Sehr geehrte Frau Präsidentin! Verehrte Kolleginnen und Kollegen! Da ich uns allen einen versöhnlichen Abschluss dieses Tages gönnen will, spare ich mir, auf das von der AfD Gesagte einzugehen. Das spricht für sich.
Tag für Tag kommen Tausende Menschen aus der Ukraine zu uns; es sind vor allem Frauen und Kinder. Das hat
Frau Dr. Jasper-Winter schon gesagt. Jeden von uns berühren die Bilder. Alle wollen wir schnell und möglichst unkompliziert helfen.
In Ihrem Antrag stellen Sie zu Recht fest, dass das hohe Aufkommen von Menschen, die vor dem Krieg in der Ukraine fliehen, Berlin vor eine Belastungsprobe und nach den Monaten der Pandemie sogar vor eine weitere Belastungsprobe stellt. Ja, wie so oft müssen die verschiedenen Ansprüche von zahlreich ankommenden Antragstellenden mit zu geringen personellen Kapazitäten an verschiedenen Stellen verwaltet werden. Trotzdem und erst recht arbeiten alle Beteiligten aus der Hauptverwaltung und den Bezirksverwaltungen auf Hochtouren. Sie wollten eine Zahl: Am Montag waren es 255 freigestellte Menschen im Personalpool, die jetzt sukzessive in den Bezirksämtern eingesetzt werden, um die Sozialämter zu unterstützen.
Ja, es ist gut, dass wir statt des sonst üblichen Bashings der Verwaltungsmitarbeiterinnen und -mitarbeiter gemeinsam überlegen, wie wir hier eine klare Aufgabenstruktur schaffen und vor allem die Mitarbeiterinnen und Mitarbeiter entlasten.

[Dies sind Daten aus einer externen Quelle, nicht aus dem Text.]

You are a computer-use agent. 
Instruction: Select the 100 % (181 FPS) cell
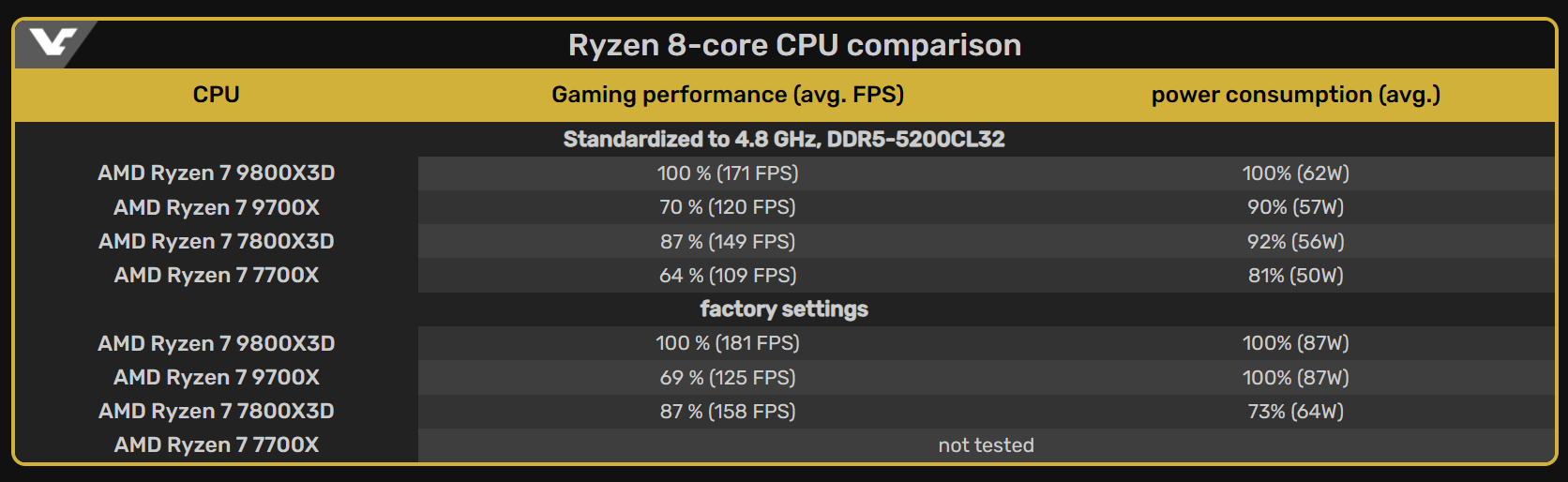click(x=728, y=343)
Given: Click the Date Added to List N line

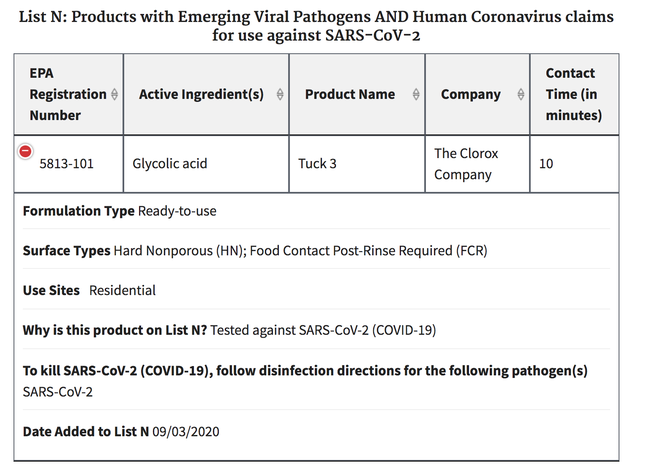Looking at the screenshot, I should pyautogui.click(x=121, y=431).
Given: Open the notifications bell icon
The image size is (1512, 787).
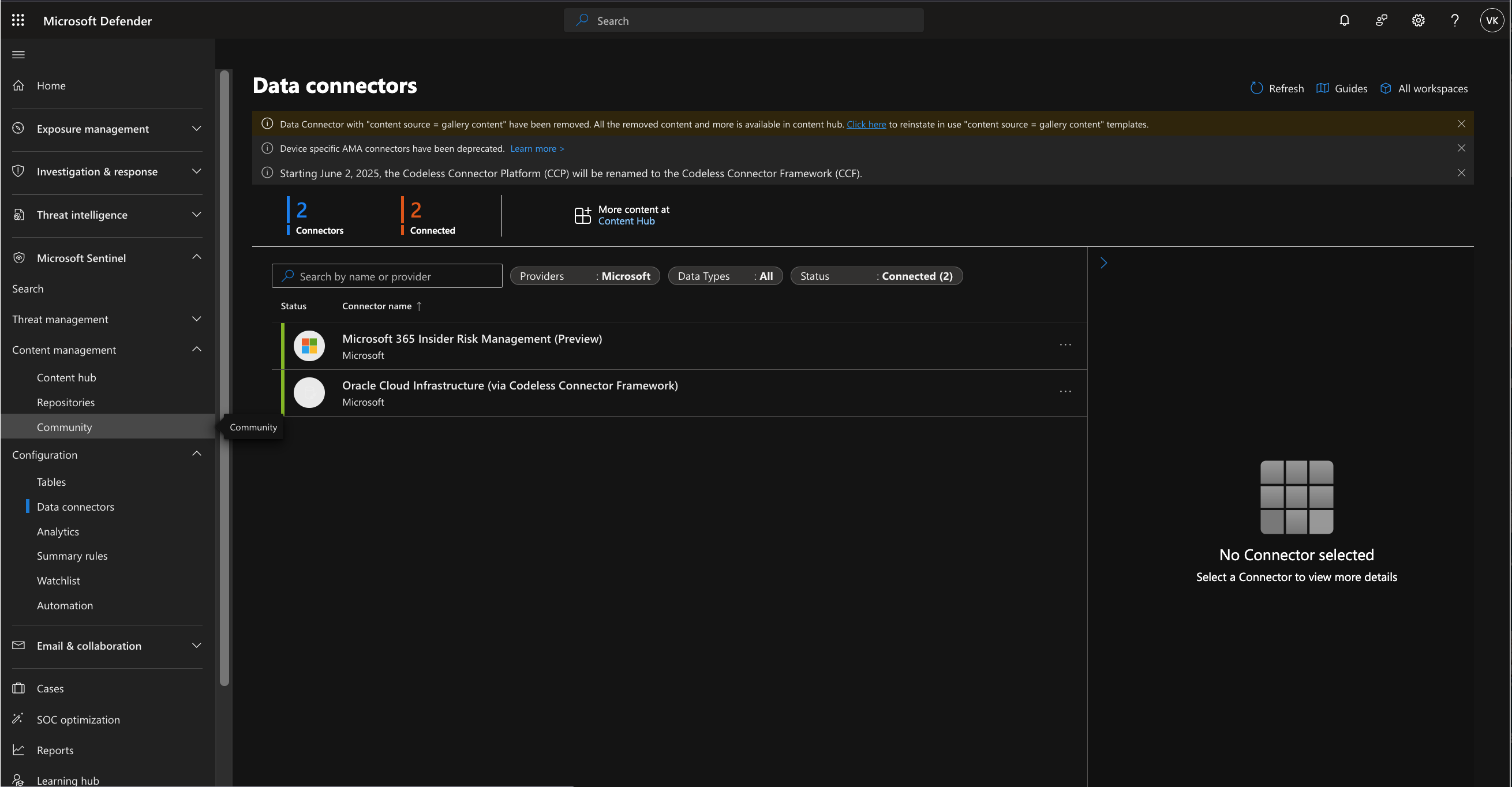Looking at the screenshot, I should 1344,20.
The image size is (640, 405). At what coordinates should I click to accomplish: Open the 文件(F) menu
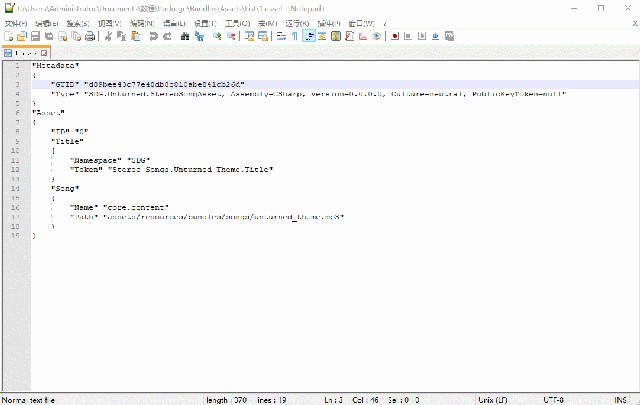(16, 23)
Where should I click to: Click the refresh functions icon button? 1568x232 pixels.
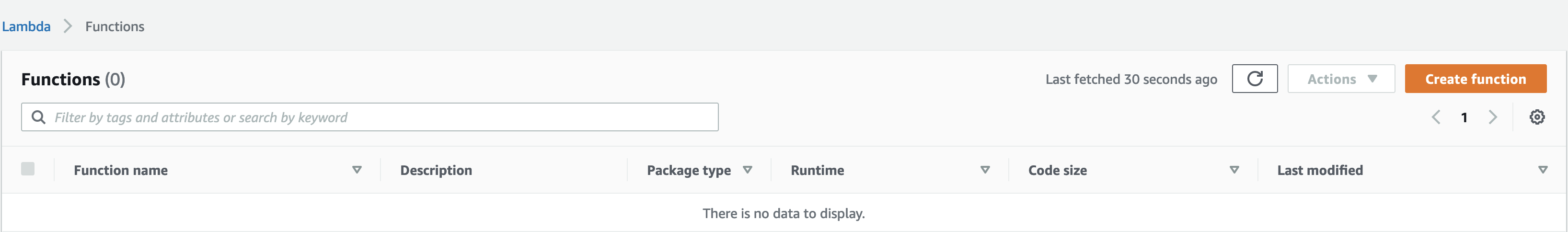[1254, 79]
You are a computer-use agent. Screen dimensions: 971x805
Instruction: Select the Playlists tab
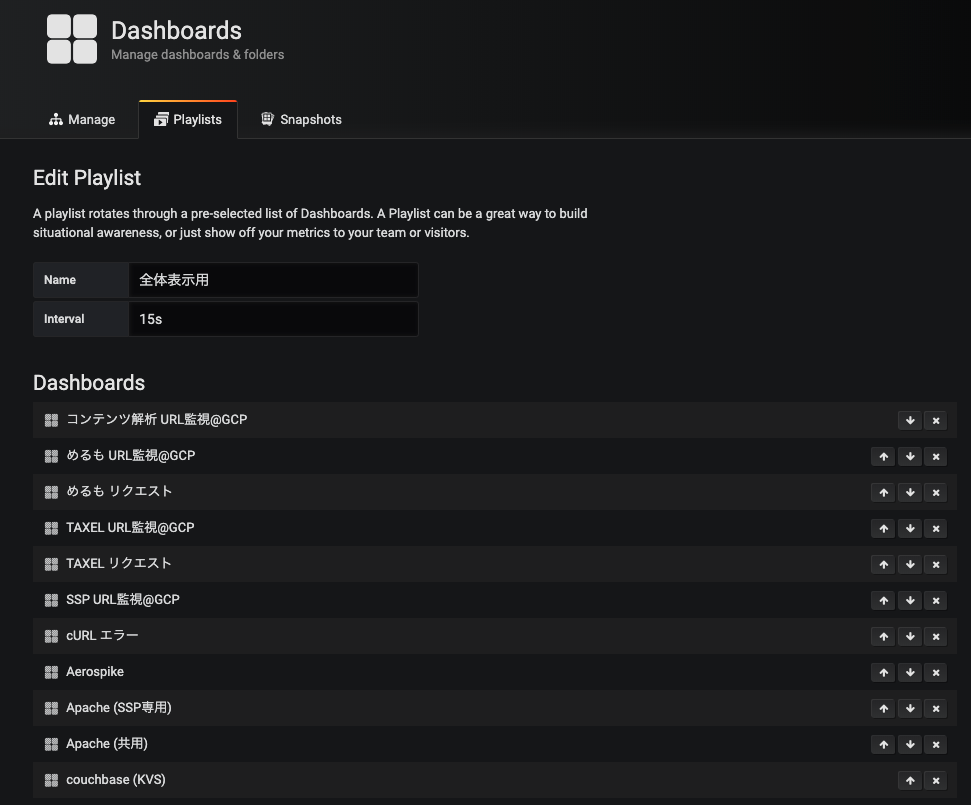pos(188,120)
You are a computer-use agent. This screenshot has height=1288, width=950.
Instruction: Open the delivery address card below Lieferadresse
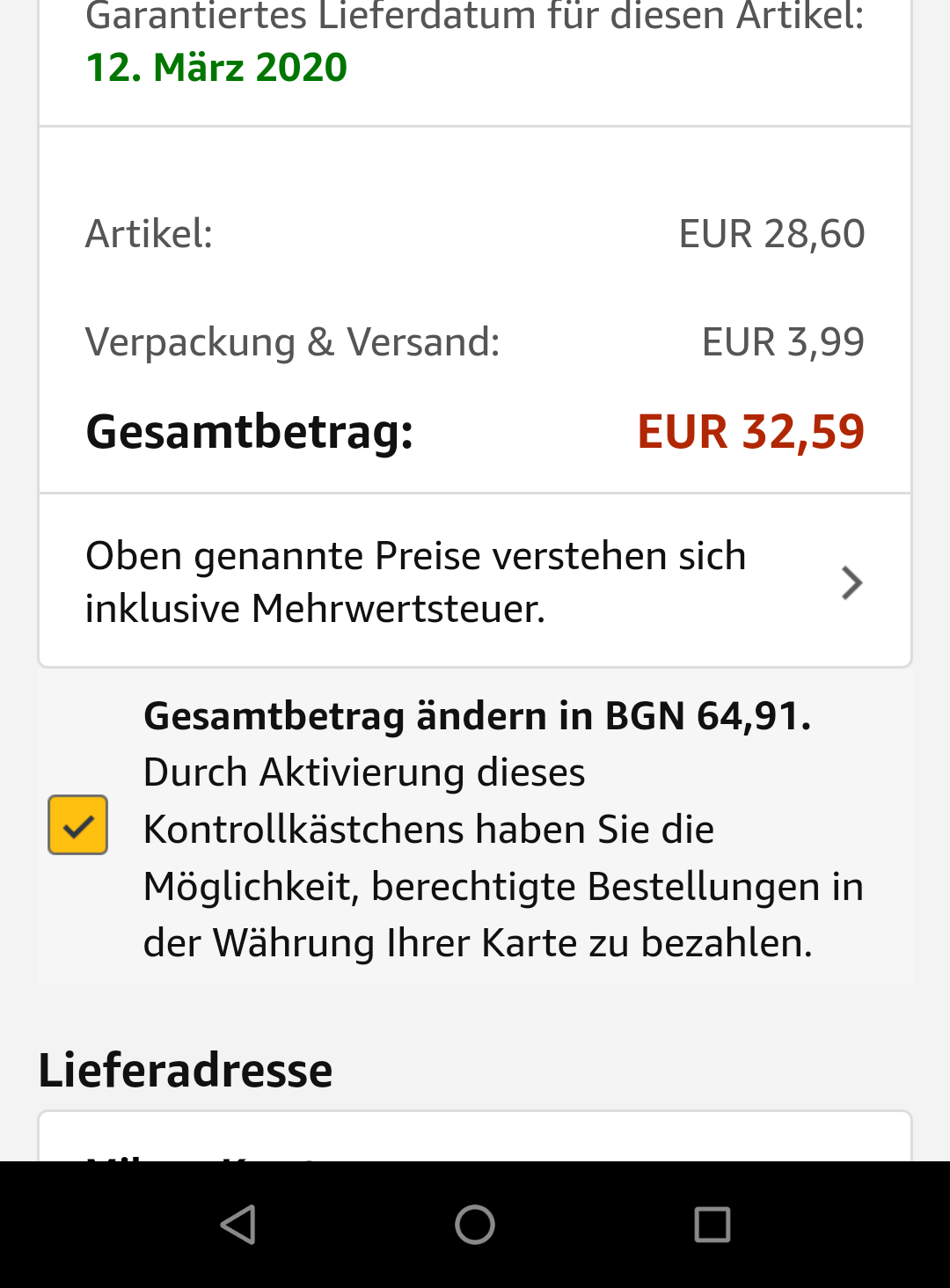point(475,1138)
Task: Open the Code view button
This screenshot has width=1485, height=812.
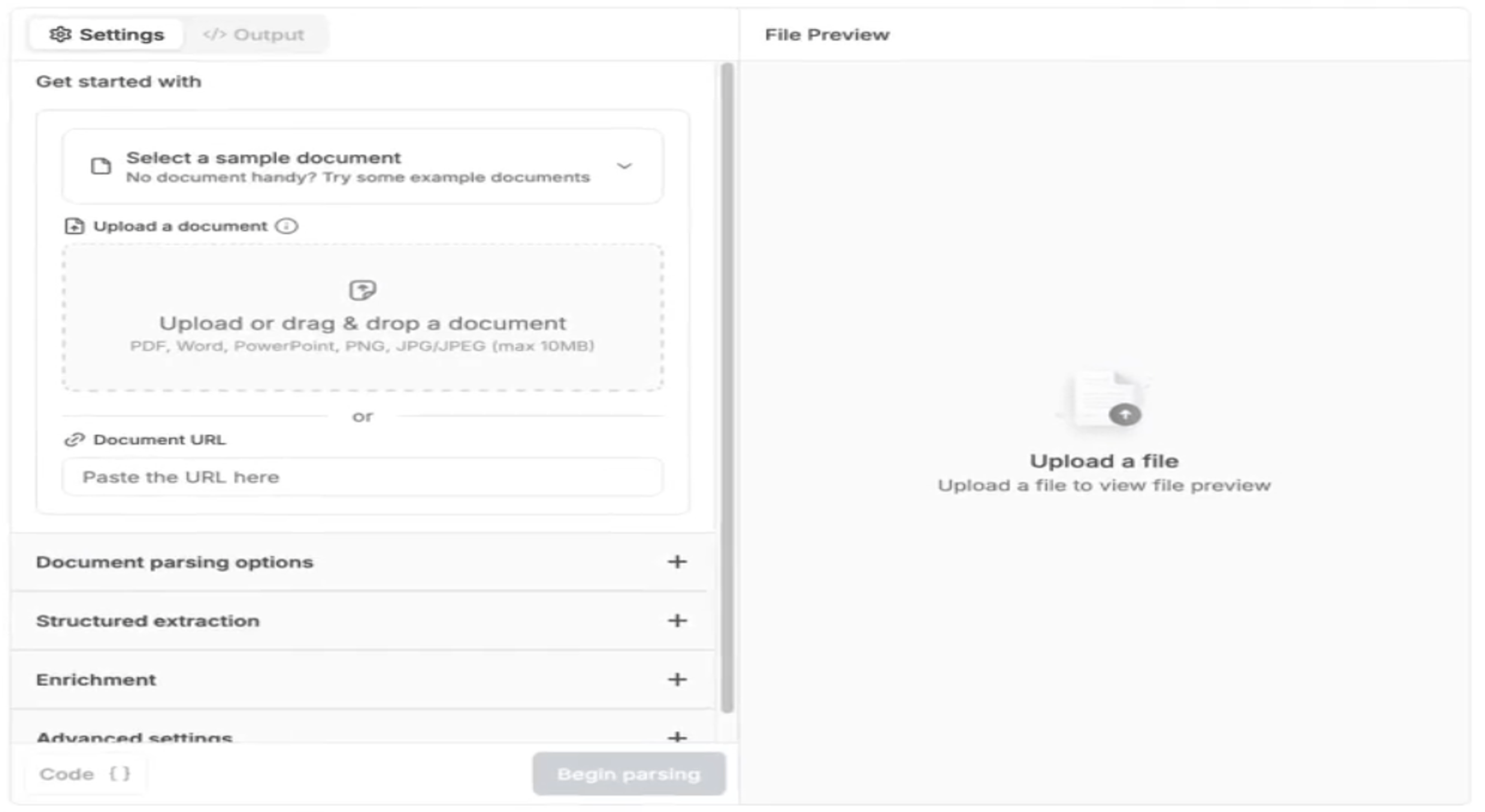Action: point(85,774)
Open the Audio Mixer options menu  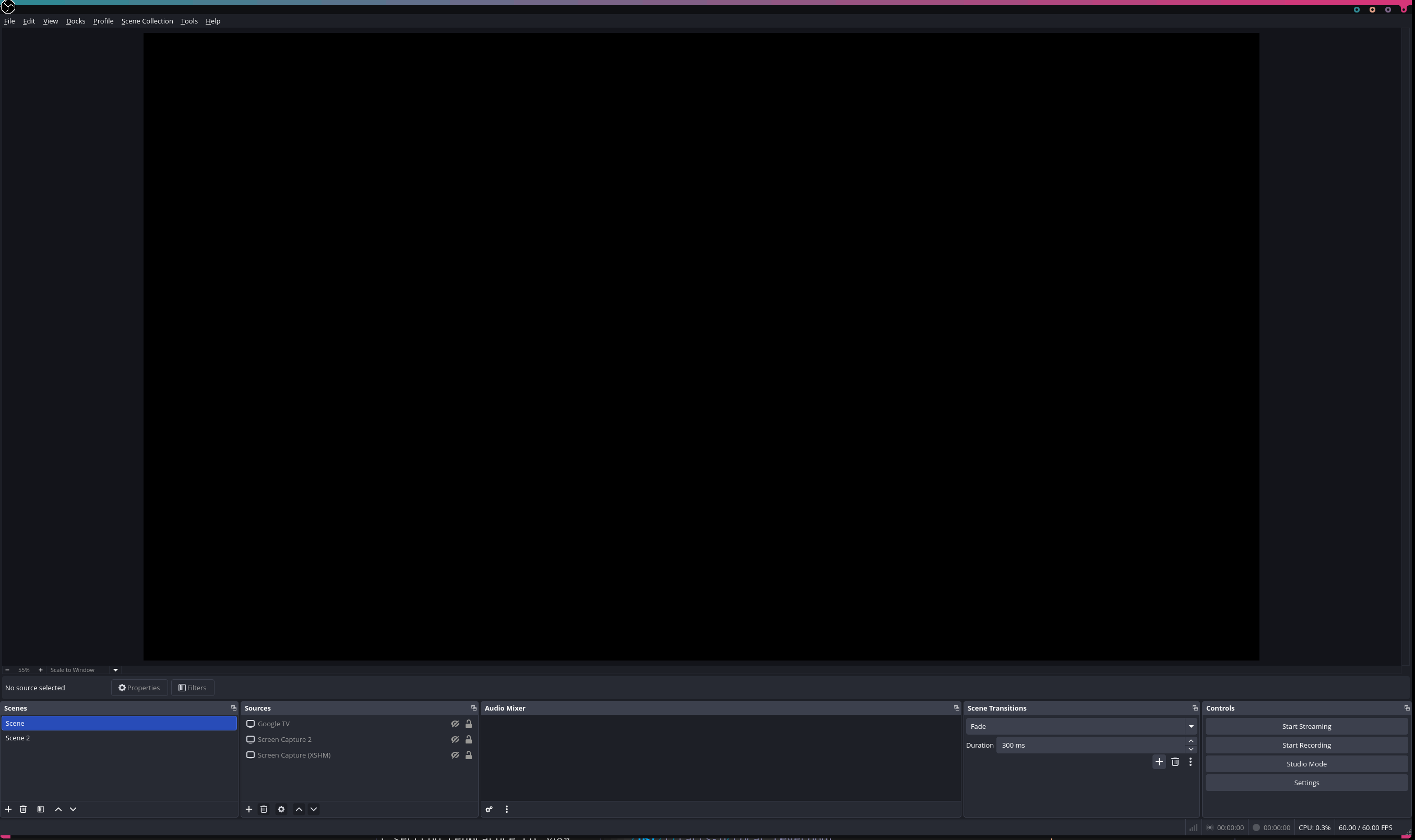(x=507, y=809)
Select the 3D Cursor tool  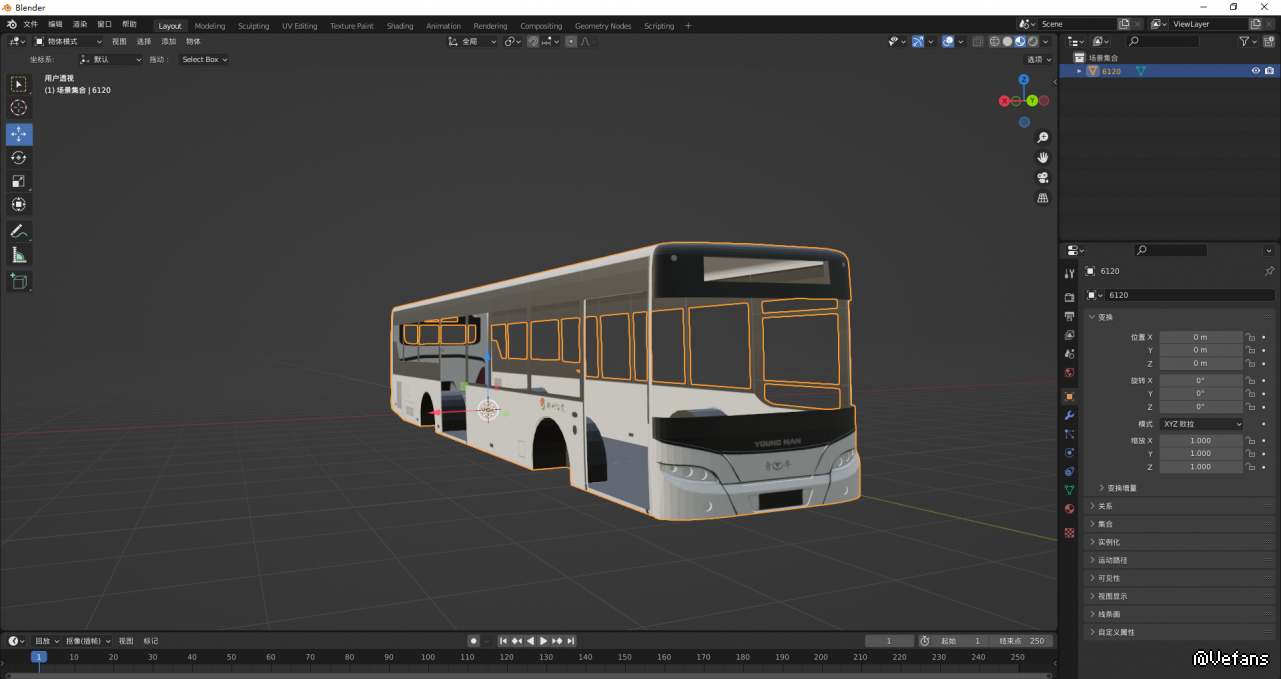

Nein! – Es spricht einiges für Ihr Anliegen, die Flüchtlinge unmittelbar in die Leistungen des SGB II aufzunehmen. Zum einen sind die Kapazitäten der Bundesbehörden andere als in den Bezirken, von der besseren Vergütung mal ganz abgesehen, und des Weiteren haben wir bei den Flüchtlingen vor allem alleinerziehende Mütter mit ihren Kindern, da die Väter im Krieg bleiben müssen. Ihre Anbindung an das SGB II sollte die Chancen auf die notwendige und schnelle Integration in den Arbeitsmarkt deutlich erleichtern. Ja, die Verhandlungen dazu laufen bereits intensiv. Sogar die Regierende Bürgermeisterin selbst und auch die Senatorin greifen persönlich zum Telefon, um hier zu verhandeln und zu einem Ergebnis zu kommen. Erste Ergebnisse und ein erster Bericht sollen bereits am 7. April vorliegen. Schauen wir uns die Ergebnisse dann an.
Aber die Menschen sind schon hier, und sie brauchen jetzt die Ansprechpartner. Eine Bundesratsinitiative kostet Zeit, und auch der Ausgang ist ungewiss. Aber gerade jetzt fehlt schnelles Handeln des Bundes. Selbst vor dem aktuellen Hintergrund der täglich ankommenden Frauen und Kinder aus der Ukraine schafft es der Bund nicht, adäquat geschweige denn schnell zu reagieren, und um wie vieles länger braucht eine Bundesratsinitiative?
Wir sind mitten in den Haushaltsberatungen, und genau diese Beratungen müssen wir nutzen, um unsere Strukturen in der Hauptverwaltung und in den Bezirksverwaltungen so aufzustellen, dass uns nicht jede außergewöhnliche Situation gleich in Bedrängnis führt. Das braucht ausreichend Personal in Quantität und Qualität auf allen Ebenen. Da haben wir in den letzten fünf Jahren schon den richtigen Weg eingeschlagen, und wir wollen ihn mit diesem Haushalt fortsetzen. Aber es bleibt nicht bei der Registrierung, Verteilung und Versorgung der Geflüchteten. Die Kinder brauchen Kita- und Schulplätze. Dafür braucht es Erzieherinnen und Erzieher, Sozialarbeiterinnen und Sozialarbeiter, Lehrerinnen und Lehrer, und es braucht eine verlässliche soziale Infrastruktur vor Ort wie Stadtteilzentren, Jugendeinrichtungen, Sportvereine,
Es gibt also noch viele weitere Baustellen, an denen wir arbeiten müssen und auch werden, versprochen!
Vielen Dank! – Weitere Wortmeldungen liegen nicht vor. Vorgeschlagen wird die Überweisung des Antrags an den Ausschuss für Integration, Arbeit und Soziales sowie an den Hauptausschuss. – Widerspruch höre ich nicht, sodass wir so verfahren können.
Meine Damen und Herren! Damit sind wir am Ende unserer heutigen Sitzung. Die nächste Sitzung findet am Donnerstag, dem 7. April 2022 um 10 Uhr statt. Die Sitzung ist geschlossen. Ich wünsche Ihnen allen einen guten Heimweg.